King’s Cross Masterplan

King’s Cross has had a major redevelopment after it was first granted planning permission in 2006.

Times Series: The revampmed area around King's CrossThe revampmed area around King's Cross (Image: John Sturrock/RIBA)

The estate includes 100 shops, bars and restaurants and 1,750 homes and 10 public spaces. 

It resulted in 50 new buildings.

The RIBA description reads: “From the start, the project team set out their ‘principles for a human city’, based on offering character, variety, choice, and a sense of belonging which can underpin rapidly changing patterns of social and economic behaviour.

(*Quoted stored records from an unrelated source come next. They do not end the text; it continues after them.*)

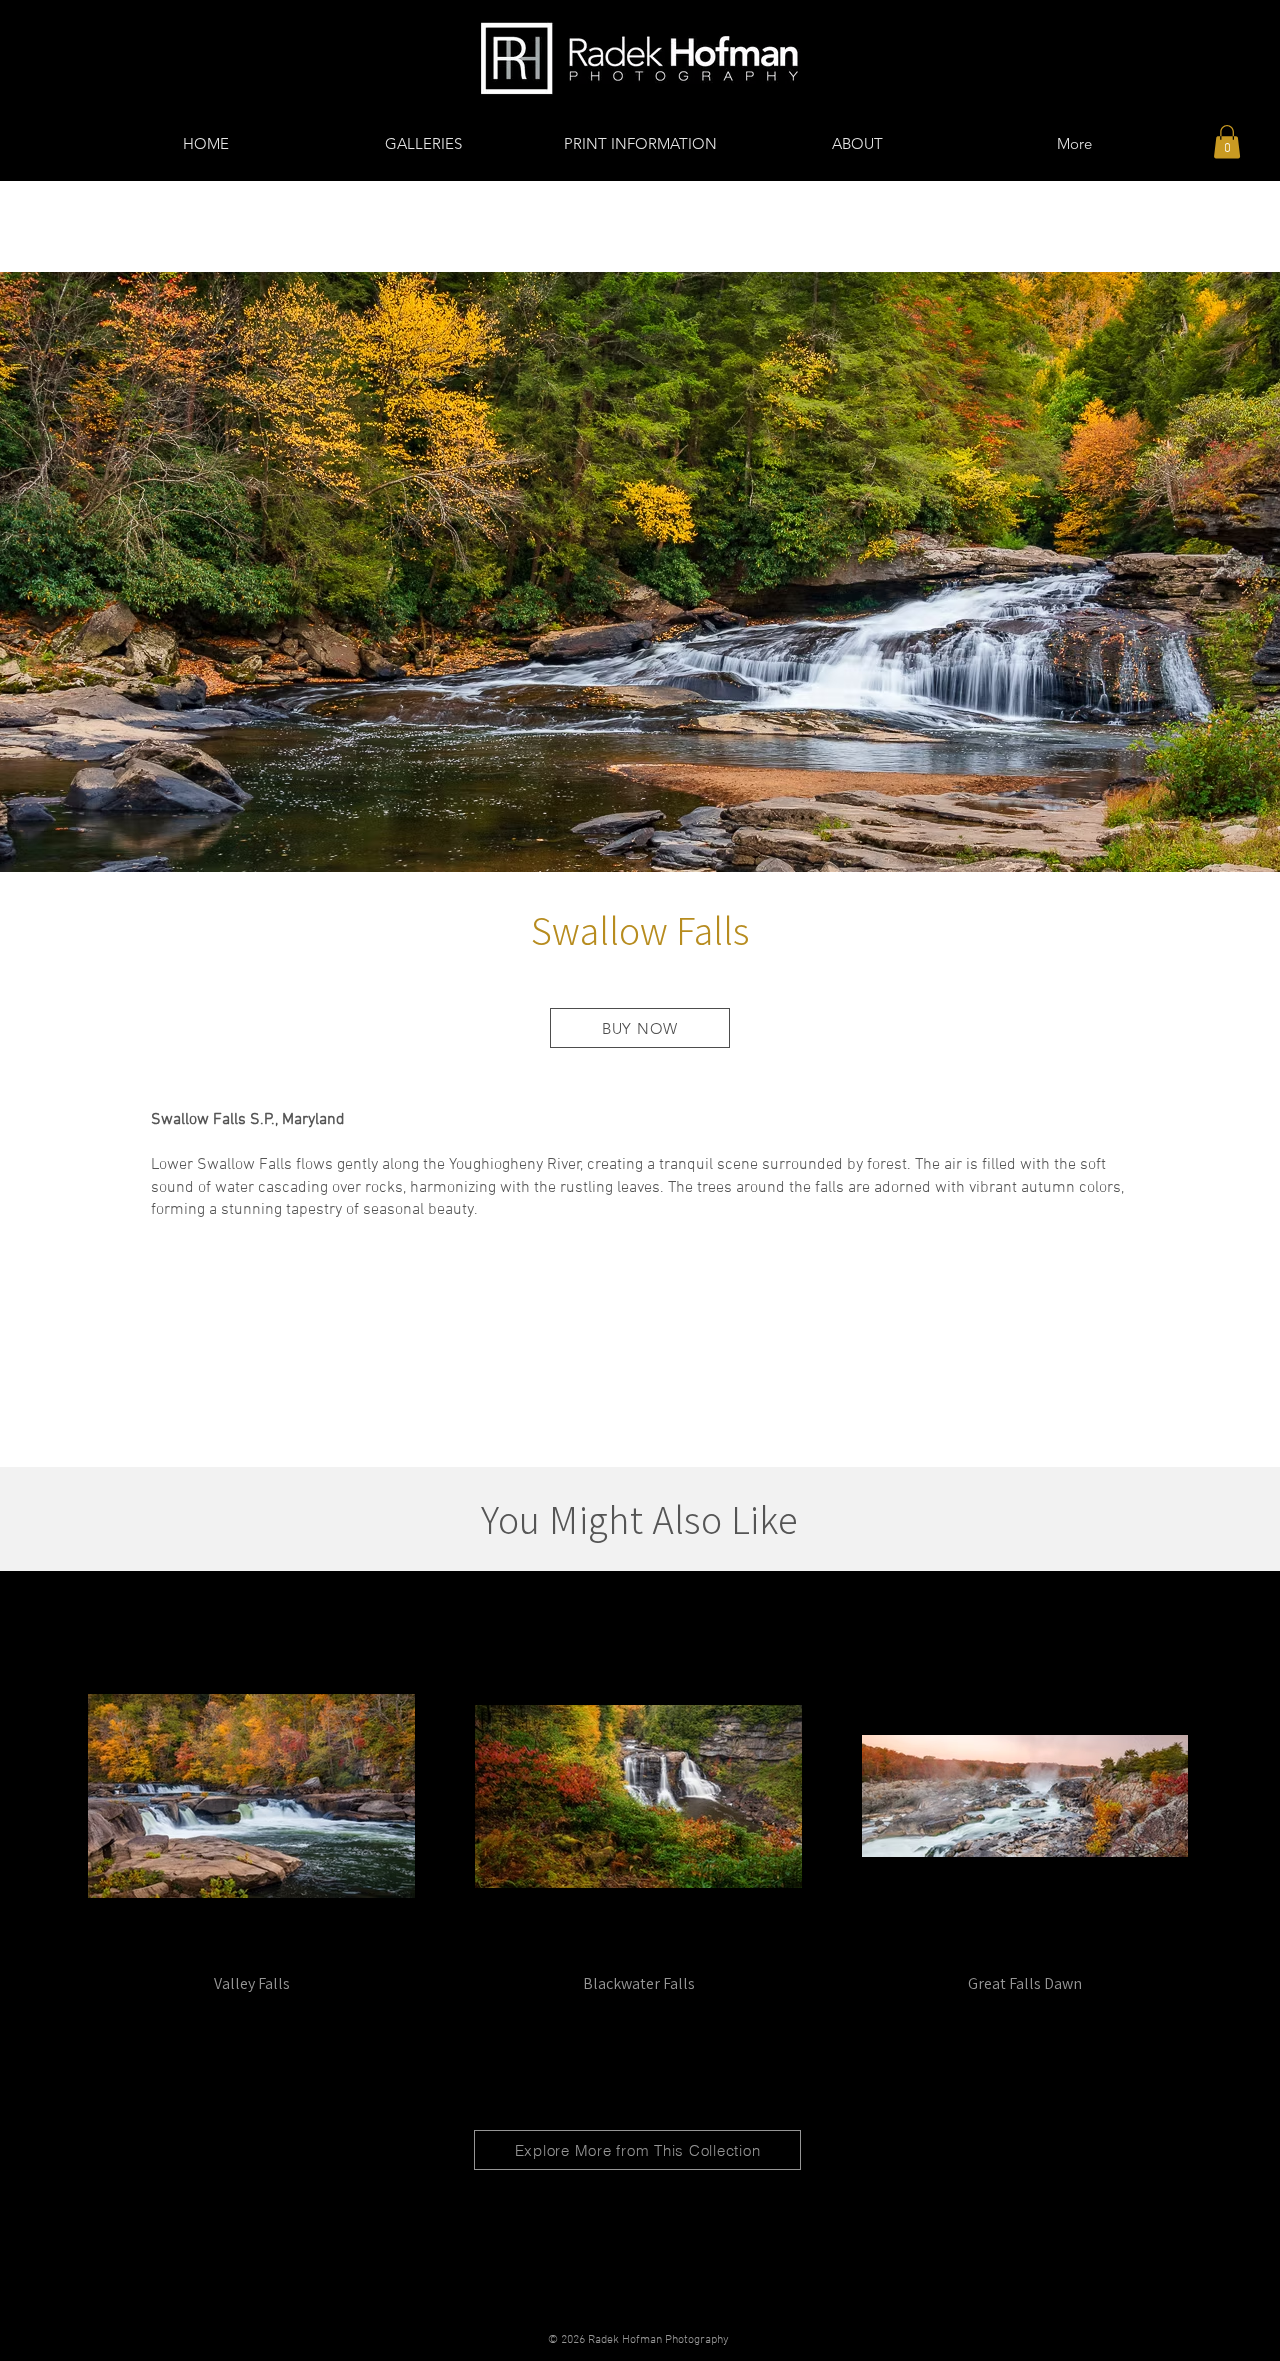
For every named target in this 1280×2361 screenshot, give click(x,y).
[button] (1227, 141)
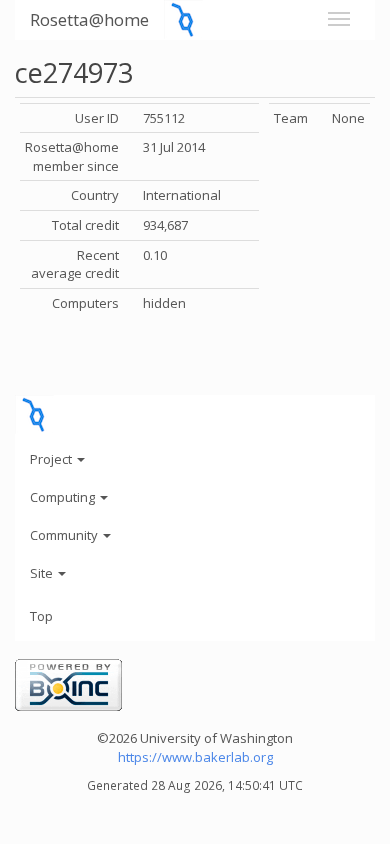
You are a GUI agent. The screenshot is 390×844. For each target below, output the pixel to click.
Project (52, 459)
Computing (64, 497)
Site (43, 573)
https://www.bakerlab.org (195, 757)
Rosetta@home (89, 19)
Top (41, 616)
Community (65, 535)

"These have been deployed not in a grandiose manner, but through careful understanding and reshaping of found geometries, stitching a previously cut-off part of the city back into the wider urban fabric.

"Excellent buildings by a range of architects characterise the campus, but all in a way that informs and substantiates the critical open spaces and routes which are the project’s true legacy.

Bradbury Works

Hackney Co-operative Developments worked with communities to refurbish 600sq m of existing affordable workspace, extending it by almost 500sq m and creating ten mini-retail units on the ground floor.

Times Series: Bradbury WorksBradbury Works (Image: French and Tye/RIBA)

A new floor and mezzanine were created on top of the building, with a pitched roof designed to provide the maximum floor area while minimising views from Bradbury Street in the conservation area.

An external terrace lined with picnic tables, ferns, and climbers faces Gillett Square, providing a new social space for tenants.

The citation says: "What the jury liked about this project was both its modesty and its ambition. Using simple materials and methods, an existing building has been judiciously expanded and improved. But the use of the polycarbonate skin – a relatively basic building material – as a way of unifying what could have been
an awkward extension, lifts the whole project.”

Dover Court Estate

The existing estate of 250 homes in Hackney, was criticised as disjointed, and pocked with garages that had become "unsightly and intimidating" as they had fallen out of use, together with a central sunken ball court that had become "an infamous no-go area".

Times Series: The Dover Court Estate in HackneyThe Dover Court Estate in Hackney (Image: Tom Bright/RIBA)

Co-designing with residents, the designers built on the garage
sites to provide all but one of the 58 social rent and 12 private new homes,
while creating a landscape with a "pleasantly overlooked" green lawns.

The citation said: "The design increases public space significantly, offering three character areas of landscaping, a new central green link with seating, shelter, and playable landscapes, and a new square and ball court that replace unsafe and unused areas.

Times Series: The Dover Court Estate in HackneyThe Dover Court Estate in Hackney (Image: Tom Bright/RIBA)

"The jury were impressed with how the scheme re-envisioned what it had with a number of smart moves. The result is a transformation which seems a sleight of hand, and is testimony to both the vision and meticulousness of the design process.”